Обрыв, с которого, перевернувшись шесть раз, скатилась машина Жбанова, был крут, высок и ни малейших шансов выжить ему не предоставлял. Да и толку, если бы он выжил… Удостоверились бы в этом факте в первую очередь те, кому такой факт стоял поперек горла.
Когда ответственный наблюдатель убедился в надлежащем завершении операции, по рации был дан всеобщий «отбой».
Оставалось одно: удалить из анналов телефонных компаний следы всех последних звонков – как поступавших к Жбанову, так и от него исходящих.

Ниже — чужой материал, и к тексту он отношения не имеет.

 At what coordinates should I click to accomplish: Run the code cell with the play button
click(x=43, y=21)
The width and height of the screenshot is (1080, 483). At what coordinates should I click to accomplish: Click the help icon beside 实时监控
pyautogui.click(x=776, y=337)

Через час я вручил Корнееву ключи от служебного сейфа покойного американского шпиона. Сказал:
– С раннего утра изымешь все документы…
– С шефом что-то не так? – поинтересовался тот обеспокоенно.
– И с шефом, и с его конторой. Тебя – трудоустроим. Вопросы?
– Ох, ни хрена себе…
«Риф» просуществовал еще три дня, покуда в его стены не нагрянули сотрудники контрразведки с тотальным обыском. Предлог для такого визита был нешуточным: в машине Жбанова обнаружился носитель информации с копиями документов оборонно-стратегического характера. О чем заинтересованные лица из его окружения были вскользь извещены. Таким образом мы с Олейниковым умывали руки и отстранялись от своей причастности к постигшему «Риф» краху.
Досье на Ходоровского вернулось на Лубянку.
А далее грянул скандал с его арестом, десятком вмененных ему обвинений и, соответственно, посадкой зарвавшегося олигарха на надежные российские нары. Спасти его не смог никто. Да и кто бы попытался спасти, когда все пасовали… Даже его дружок мэр, чей хребет при всей тучности его лунообразной фигуры и морды оказался куда гибче по отношению к власти, нежели у подтянутого, гимнастического сложения Ходоровского.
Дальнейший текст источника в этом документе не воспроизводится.